### WORK REQUEST 1:
For each statement below, say whether it agrees with the chapter on assessing perioperative events, answering yes or no and quoting the words from the chapter that decide it. (a) The chapter advises disconnecting the echo probe while on bypass. (b) An increased end-diastolic area with a poorly contracting ventricle means the patient is low on volume. (c) The retrograde cardioplegia cannula is placed in the coronary sinus.
### WORK REQUEST 2:
Pick up the chapter on assessing perioperative events after its last sentence and continue writing it.

### TEXT PROVIDED:
====

Assessment of Perioperative Events and Problems

Chapter 16


Assessment of Perioperative Events and Problems



Ricardo Martinez-Ruiz and Christopher J. Gallagher



Hypotension and Causes of Cardiovascular Instability




The TEE is the anticrash weapon of choice.


When badness happens (and we’ve all seen it happen), you might not have a Swan or CVP. And even if you do, you’re still wrestling with numbers that tell you something, but not the whole picture. You are left with a set of numbers from which you infer, or hope, you have the picture.


The TEE gives you the real picture, right now, no need for a leap of faith.


Cahalan points out in the tapes and at the meetings that, even with only a little TEE experience, most people can diagnose the most common problems in mere minutes. After all, when most patients go to caca, you want to know:



For most problems, then, Cahalan gives us a nice, neat, easy-to-understand and inherently obvious breakdown of the main causes of hypotension:



1. End-diastolic area decreased, ventricle contracting OK—You’re low on volume. The heart is empty, so fill it.


2. End-diastolic area increased, ventricle contracting poorly—You have a bad and already overfilled ventricle. Fix whatever’s causing the global hypokinesis (Get a blood gas! Don’t forget the basic stuff!), and once you’ve fixed what you can fix, it’s time for inotropes or ventricular support of some kind.


3. End-diastolic volume normal or low, ventricle contracting well or hyperdynamic—You have a problem with the volume not “going where it’s supposed to go”. Either the volume is all going out into a vastly dilated circulatory tree (anaphylaxis with low systemic vascular resistance), or else some other channel is misrouting your good cardiac output (severe mitral regurg or aortic regurg, or a ventricular septal defect).



image


The first two are easy to see with a glance at the TEE. The third is a little trickier, but you can augment your TEE findings with other stuff. (Flushed appearance and wheezing going along with anaphylaxis; murmurs or further TEE views to find mitral regurg, aortic regurg, or a VSD.)


Then the final thing you want to know, “Tamponade, yes or no?”, is figure-outable with your basic search for a pericardial effusion plus the hemodynamics of tamponade.



image



If you take nothing else away from TEE (say you don’t want to bother taking the TEE exam), if you at least know this, the differential for hypotension, you will save somebody some day.



Cardiac Surgery: Techniques and Problems



Assessment of Bypass and Cardioplegia


How the hell do you use TEE to assess bypass and cardioplegia? Got me. I have no clue what the Society of Cardiovascular Anesthesia folk were thinking when they put this on their magical list.


Let’s stretch a little and try to figure this one out.



One thing is worth mentioning at this time. Disconnect your echo probe while on bypass. That will allow the probe to cool down and prevent esophageal burns. And remember that you do need to disconnect the probe, not just put the image on FREEZE. Although the word FREEZE implies a cool state of affairs, you have just frozen the image. You haven’t actually frozen the probe and turned it into a big Fudgecicle.



Cannulas and Devices Commonly Used During Cardiac Surgery


The main cannula you’ll be asked to visualize is the retrograde cannula for cardioplegia. First, you need to know where the coronary sinus is (the site of the retrograde cannula).

====

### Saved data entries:

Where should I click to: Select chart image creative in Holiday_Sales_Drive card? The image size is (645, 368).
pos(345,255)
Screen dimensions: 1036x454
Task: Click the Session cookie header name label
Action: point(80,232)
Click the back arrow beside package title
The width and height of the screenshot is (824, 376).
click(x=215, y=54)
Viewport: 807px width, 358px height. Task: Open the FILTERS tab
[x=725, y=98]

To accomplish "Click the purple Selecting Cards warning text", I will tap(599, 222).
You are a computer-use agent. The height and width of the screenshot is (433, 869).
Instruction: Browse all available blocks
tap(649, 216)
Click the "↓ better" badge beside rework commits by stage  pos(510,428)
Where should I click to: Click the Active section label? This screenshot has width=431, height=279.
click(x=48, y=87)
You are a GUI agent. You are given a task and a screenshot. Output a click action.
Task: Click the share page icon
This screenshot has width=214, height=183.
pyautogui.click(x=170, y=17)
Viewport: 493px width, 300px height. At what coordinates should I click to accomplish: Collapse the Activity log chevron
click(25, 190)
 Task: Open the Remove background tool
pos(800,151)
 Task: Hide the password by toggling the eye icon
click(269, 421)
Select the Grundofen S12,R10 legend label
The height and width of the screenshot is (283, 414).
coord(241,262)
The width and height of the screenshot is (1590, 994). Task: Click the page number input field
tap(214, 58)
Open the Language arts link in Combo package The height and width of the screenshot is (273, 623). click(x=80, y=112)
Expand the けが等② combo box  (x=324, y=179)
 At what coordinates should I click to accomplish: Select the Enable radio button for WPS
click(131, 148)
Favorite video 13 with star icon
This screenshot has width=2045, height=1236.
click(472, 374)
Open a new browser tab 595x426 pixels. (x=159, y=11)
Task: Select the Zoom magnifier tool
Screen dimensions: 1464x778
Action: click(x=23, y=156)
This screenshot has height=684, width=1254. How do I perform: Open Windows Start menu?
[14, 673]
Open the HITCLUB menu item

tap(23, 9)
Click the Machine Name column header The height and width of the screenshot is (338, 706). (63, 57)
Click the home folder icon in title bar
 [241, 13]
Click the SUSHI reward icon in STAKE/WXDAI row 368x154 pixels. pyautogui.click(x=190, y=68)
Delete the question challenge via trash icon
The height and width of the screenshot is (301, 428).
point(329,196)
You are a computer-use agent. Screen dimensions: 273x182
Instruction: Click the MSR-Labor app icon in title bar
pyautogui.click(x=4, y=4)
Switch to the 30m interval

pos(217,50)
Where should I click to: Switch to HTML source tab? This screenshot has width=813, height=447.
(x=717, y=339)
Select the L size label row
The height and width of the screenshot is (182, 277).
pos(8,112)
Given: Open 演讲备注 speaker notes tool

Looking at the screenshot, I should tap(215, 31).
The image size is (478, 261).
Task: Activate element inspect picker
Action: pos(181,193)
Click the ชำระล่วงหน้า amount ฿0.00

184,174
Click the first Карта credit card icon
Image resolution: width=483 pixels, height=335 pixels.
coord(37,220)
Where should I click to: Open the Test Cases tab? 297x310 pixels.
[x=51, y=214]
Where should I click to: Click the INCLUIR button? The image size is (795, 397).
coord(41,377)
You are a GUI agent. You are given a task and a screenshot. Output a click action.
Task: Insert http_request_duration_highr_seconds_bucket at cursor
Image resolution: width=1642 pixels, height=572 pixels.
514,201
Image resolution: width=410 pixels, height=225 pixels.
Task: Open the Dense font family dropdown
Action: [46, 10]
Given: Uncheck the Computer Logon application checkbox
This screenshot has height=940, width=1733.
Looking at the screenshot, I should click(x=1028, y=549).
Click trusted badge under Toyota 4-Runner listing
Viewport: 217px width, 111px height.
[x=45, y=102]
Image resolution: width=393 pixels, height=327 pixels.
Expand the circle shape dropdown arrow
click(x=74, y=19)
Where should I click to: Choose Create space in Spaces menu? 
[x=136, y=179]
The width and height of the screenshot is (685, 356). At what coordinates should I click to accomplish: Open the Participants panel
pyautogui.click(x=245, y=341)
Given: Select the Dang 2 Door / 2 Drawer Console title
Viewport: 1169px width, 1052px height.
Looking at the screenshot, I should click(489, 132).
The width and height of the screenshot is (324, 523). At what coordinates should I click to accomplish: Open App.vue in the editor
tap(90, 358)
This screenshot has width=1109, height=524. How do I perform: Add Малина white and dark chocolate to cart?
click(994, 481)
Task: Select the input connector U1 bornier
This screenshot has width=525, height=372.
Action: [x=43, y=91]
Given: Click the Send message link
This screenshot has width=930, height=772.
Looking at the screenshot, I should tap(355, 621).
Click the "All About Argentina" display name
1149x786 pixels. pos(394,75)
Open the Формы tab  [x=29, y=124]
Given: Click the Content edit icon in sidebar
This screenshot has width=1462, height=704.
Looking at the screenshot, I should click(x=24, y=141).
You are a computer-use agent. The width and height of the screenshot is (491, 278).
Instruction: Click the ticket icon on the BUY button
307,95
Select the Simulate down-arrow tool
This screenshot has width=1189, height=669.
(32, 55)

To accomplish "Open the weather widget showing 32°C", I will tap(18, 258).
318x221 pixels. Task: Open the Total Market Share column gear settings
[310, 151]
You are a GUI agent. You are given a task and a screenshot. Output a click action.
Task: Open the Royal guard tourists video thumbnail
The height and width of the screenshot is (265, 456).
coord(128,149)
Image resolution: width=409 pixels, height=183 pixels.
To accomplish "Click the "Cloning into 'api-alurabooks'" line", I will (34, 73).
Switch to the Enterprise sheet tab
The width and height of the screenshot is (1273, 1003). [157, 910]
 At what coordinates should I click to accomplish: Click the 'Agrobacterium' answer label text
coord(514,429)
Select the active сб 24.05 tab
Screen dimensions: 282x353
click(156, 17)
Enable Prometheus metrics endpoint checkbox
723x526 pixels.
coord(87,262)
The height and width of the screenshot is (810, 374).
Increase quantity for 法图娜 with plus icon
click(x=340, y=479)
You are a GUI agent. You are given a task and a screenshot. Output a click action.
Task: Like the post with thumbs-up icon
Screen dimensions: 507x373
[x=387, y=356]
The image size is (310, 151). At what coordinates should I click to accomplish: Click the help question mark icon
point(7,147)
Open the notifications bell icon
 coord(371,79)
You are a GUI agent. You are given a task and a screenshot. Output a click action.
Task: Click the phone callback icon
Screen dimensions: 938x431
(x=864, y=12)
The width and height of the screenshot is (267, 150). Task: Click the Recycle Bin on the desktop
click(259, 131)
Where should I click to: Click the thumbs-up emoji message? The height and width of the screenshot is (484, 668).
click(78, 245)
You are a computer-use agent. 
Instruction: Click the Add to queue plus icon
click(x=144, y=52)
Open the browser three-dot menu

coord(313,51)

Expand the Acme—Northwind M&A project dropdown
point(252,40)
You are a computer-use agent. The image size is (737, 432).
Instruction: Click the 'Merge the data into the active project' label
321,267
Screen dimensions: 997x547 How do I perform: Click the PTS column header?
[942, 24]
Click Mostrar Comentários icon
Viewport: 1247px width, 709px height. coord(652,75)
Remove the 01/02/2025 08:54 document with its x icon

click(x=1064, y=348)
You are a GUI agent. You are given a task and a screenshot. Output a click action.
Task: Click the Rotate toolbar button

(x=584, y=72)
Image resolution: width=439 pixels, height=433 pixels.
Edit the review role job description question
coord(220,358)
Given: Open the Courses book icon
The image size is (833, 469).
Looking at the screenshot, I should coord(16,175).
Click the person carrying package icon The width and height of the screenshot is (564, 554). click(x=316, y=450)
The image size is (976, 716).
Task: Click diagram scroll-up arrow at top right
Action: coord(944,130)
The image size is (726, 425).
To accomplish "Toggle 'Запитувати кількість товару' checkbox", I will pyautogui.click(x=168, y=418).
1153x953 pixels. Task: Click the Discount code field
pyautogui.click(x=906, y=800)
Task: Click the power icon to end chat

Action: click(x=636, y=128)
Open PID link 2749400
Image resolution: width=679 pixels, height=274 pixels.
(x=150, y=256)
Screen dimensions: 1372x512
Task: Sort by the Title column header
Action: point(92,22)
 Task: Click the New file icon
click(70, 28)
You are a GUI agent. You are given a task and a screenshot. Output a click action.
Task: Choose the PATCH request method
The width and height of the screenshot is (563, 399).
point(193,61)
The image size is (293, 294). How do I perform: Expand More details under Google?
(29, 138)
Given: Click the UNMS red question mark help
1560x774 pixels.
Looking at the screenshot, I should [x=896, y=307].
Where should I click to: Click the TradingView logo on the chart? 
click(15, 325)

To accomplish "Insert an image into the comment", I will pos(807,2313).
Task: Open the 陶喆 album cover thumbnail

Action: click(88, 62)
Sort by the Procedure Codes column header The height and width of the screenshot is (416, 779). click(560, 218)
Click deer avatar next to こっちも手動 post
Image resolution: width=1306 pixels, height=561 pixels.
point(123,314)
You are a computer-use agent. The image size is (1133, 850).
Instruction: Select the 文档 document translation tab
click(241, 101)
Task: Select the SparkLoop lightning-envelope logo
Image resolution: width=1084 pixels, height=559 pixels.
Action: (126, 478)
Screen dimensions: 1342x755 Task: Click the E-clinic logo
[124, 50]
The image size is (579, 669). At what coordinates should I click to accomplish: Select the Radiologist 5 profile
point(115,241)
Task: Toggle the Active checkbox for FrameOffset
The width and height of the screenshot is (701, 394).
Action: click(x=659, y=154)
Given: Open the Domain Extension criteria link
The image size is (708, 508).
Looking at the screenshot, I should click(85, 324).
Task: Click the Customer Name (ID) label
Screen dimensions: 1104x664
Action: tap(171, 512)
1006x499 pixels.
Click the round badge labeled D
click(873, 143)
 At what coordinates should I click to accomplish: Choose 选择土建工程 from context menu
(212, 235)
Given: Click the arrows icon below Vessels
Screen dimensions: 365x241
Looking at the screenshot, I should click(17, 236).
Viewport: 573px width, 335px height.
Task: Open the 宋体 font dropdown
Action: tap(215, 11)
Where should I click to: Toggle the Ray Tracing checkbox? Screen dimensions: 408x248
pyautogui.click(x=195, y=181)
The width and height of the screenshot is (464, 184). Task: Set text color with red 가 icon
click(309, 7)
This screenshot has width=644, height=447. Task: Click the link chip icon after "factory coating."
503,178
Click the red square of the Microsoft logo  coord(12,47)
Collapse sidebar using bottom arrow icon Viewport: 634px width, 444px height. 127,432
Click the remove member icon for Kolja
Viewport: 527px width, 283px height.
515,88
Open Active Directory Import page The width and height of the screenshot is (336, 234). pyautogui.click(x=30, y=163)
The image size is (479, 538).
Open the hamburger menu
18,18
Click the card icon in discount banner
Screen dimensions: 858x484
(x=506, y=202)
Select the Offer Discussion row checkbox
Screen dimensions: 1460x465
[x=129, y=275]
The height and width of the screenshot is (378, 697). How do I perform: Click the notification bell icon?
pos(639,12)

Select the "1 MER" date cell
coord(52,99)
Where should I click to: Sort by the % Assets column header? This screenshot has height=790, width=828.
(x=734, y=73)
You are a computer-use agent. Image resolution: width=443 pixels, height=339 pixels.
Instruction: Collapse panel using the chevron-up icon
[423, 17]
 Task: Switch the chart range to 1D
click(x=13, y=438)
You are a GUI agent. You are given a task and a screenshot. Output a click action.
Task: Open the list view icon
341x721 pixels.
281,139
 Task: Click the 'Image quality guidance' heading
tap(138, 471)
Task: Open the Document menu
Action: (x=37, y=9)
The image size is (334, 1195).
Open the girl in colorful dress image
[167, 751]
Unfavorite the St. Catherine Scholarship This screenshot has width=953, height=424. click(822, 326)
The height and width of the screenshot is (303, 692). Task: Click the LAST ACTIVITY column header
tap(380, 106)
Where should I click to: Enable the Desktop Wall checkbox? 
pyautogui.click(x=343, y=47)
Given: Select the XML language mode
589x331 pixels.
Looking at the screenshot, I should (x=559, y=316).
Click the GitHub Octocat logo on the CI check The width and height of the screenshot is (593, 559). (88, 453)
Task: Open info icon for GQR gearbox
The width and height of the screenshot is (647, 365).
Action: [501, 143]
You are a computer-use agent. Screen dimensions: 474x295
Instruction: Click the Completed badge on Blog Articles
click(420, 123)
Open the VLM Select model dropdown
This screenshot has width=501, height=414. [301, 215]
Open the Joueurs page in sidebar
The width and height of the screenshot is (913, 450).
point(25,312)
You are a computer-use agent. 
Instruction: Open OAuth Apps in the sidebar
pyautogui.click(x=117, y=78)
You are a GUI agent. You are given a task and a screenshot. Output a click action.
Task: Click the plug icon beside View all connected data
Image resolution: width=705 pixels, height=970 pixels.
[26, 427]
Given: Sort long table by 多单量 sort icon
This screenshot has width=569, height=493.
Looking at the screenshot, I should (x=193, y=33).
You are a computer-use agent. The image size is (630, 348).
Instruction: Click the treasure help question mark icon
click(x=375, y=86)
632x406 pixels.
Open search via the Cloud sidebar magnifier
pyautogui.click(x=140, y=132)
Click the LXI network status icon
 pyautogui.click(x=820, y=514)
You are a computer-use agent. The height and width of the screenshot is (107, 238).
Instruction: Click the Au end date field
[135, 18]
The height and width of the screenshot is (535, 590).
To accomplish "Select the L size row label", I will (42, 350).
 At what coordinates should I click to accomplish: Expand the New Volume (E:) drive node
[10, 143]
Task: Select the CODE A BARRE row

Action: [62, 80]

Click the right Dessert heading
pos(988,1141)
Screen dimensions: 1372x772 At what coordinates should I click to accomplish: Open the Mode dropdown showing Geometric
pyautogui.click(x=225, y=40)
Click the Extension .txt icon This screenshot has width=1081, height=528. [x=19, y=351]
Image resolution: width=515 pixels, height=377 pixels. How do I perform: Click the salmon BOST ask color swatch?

====

### WRITTEN ANSWER 1:
(a) Yes: "Disconnect your echo probe while on bypass."
(b) No: "End-diastolic area increased, ventricle contracting poorly—You have a bad and already overfilled ventricle."
(c) Yes: "First, you need to know where the coronary sinus is (the site of the retrograde cannula)."

### WRITTEN ANSWER 2:
To see the coronary sinus on TEE, you need to get your ME 4-chamber view and slowly advance the probe into the stomach and VOILA!!! The coronary sinus shows up as a drak conduit that drains into the right atrium (you can check with Doppler to see the coronary sinus blood flow). Ocassionally you may have a valve (Thebesian valve) impeding the easy positioning of the retrograde cannula, the cannula gets stuck on it. It is pretty cool to tell your surgeon that the reason he is struggling getting it in position is because of the valve.



image


Cannula to cross the threshold. Like all cannulas, the retrograde cannula has a “double line” that tells you it’s a man-made thingamajig. And like all cannulas, its 3-D reality will dive in and out of your 2-D picture, making it sometimes a little tough to keep it entirely in view. In some occasions you may see the stippled balloon at the end of the cannula: it looks like a star cluster (yes…use your imagination!).




Circulatory Assist Devices


It’s not a stretch to look for correct placement of an intra-aortic balloon pump. You want to see the tip of the IABP at the takeoff to the left subclavian artery. No higher (occlusion to the left arm) and no lower (inadequate function of the balloon pump and potential occlusion of renal arteries, oops). You should see the tip of the IABP, but no balloon!, at the level of the takeoff of the Lt subclavian artery on the most upper view of the descending thoracic aorta. As soon as you push the probe deeper, the balloon should be visible with its characteristic up and down, up and down… (you can also assess the quality of expansion of the balloon).



image


Things can get more exotic, of course.


Left and right ventricular assist devices, and ECMO when things are going really swell, all enter the cardiac realm in this Brave New World we inhabit.


With an LVAD, you want to make sure the person doesn’t have a patent foramen ovale or interatrial septal defect. You could, as the blood rushes out of the left side into the assist device, “suck” blood from the right side over to the left.


If this happens, then no blood goes out the right side, so no blood goes to the lungs, so no oxygen enters the body. Unless your patient is a cyanobacterium, he or she will need oxygen.


So check for these PFO when you start an LVAD. You may also need to make sure that there is no aortic regurgitation. If that happens blood will “recirculate” in a circle of death >>>> from the LV >>> to LVAD >>>> to aorta >>> back to LV.



image


Once the LVAD is going, you can also use the TEE to confirm that the aortic valve isn’t opening. At first that concept seems a little jarring.



Yes, usually that is the case, but remember, you’re not in Kansas anymore, Dorothy. The LVAD is doing all the work now. You want all the blood to leave the heart and go into the machine.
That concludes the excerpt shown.